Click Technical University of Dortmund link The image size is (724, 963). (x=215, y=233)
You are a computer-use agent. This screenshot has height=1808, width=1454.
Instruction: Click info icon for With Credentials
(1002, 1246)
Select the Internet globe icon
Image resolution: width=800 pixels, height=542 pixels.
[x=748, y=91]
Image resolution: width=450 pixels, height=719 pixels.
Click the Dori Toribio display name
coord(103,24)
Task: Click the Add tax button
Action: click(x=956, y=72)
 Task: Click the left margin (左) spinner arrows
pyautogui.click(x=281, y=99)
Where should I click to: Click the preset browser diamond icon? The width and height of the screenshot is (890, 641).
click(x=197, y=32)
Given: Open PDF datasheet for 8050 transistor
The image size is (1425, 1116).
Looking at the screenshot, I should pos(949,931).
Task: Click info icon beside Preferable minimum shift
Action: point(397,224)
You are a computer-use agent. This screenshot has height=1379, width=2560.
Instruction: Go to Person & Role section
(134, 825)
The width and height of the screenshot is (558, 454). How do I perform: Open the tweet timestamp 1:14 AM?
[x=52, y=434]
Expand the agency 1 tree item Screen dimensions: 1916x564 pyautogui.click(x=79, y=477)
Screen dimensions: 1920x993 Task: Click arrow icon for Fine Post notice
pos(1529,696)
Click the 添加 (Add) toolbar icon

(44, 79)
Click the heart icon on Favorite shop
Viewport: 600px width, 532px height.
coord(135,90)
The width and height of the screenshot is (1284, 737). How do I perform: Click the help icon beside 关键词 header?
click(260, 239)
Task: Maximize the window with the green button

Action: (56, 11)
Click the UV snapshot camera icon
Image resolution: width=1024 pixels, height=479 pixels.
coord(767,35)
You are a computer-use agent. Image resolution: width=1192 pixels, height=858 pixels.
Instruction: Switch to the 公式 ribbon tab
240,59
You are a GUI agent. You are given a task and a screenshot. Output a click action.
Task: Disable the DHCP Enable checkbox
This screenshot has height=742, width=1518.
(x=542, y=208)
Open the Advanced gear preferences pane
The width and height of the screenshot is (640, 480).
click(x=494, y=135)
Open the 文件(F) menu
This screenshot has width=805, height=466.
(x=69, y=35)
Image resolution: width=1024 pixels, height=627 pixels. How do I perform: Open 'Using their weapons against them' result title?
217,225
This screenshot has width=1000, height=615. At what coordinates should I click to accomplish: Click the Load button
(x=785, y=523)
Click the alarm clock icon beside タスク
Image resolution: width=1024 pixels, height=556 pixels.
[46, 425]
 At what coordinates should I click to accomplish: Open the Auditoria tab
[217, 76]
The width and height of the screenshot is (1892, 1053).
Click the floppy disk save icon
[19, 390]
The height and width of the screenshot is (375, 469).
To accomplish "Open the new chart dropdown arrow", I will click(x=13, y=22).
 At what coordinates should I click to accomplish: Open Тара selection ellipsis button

> [Problem to work on]:
Since only lines holding the word "computer" matter, count them in the data above and report the number alone.

> [Answer for the task]:
3